Late last week, Action Fraud – a joint initiative between the City of London Police and the National Fraud Intelligence Bureau – warned Netflix subscribers about a new spate of phishing emails. The scammers are urging victims to enter their Netflix account information and payment details.
Like many phishing scammers, this group let itself down with poorly-worded language. Below a headline which reads ‘Update your payment information!’ the phishing mail says…
We face some difficulties with the current billing information of your own. We will try again, but please at the same time you update your payment details.
At the foot of the mail is a button urging recipients to update their accounts.
Netflix, which has 130m global subscribers, is a popular target for phishers. Back in January we wrote up a similar scam which also targeted Netflix users.
Australians found themselves targeted in June, and in the same month training organization SANS warned of an uptick in Netflix-targeted phishing emails that were using TLS-certified sites.
But why go to the trouble?

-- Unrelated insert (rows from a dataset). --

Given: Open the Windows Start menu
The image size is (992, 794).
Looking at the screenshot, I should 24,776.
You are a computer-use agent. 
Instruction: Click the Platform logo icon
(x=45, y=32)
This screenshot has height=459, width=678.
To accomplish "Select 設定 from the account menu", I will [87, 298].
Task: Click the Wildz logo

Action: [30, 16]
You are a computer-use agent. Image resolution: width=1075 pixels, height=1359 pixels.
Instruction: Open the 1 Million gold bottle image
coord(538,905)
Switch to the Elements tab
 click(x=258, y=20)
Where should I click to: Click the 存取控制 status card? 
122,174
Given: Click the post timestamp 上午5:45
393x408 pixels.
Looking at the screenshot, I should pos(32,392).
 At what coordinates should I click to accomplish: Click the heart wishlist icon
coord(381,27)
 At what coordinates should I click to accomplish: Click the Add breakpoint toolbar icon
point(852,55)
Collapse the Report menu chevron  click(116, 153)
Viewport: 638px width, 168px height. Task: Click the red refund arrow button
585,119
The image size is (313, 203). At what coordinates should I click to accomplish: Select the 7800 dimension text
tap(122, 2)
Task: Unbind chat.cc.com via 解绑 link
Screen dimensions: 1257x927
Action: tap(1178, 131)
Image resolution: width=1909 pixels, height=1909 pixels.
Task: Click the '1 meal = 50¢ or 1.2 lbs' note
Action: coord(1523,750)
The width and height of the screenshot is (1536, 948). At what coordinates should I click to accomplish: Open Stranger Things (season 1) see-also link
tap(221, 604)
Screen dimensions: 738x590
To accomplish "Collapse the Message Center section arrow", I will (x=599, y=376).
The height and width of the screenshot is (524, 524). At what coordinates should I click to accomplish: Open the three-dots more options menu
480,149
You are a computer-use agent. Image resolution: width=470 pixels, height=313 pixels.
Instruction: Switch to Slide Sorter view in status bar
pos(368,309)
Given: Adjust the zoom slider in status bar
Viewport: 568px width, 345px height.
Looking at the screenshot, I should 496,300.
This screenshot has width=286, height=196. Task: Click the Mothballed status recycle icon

Netflix accounts themselves aren’t that valuable.
Sadly, many people still use the same passwords for multiple accounts, meaning that if attackers successfully steal a Netflix login, they can try it on other accounts, including email and online banking logins.
What to do?
- Never click on a login link or an account verification link in an email.
- Check for the HTTPS padlock.
- If there is a padlock, check the name of the site. If it’s not exactly what you expect, close the site down.
- Don’t ignore telltale signs such as spelling and grammar errors.
- One password, one site. If you’re worried about remembering them all, consider using a password manager.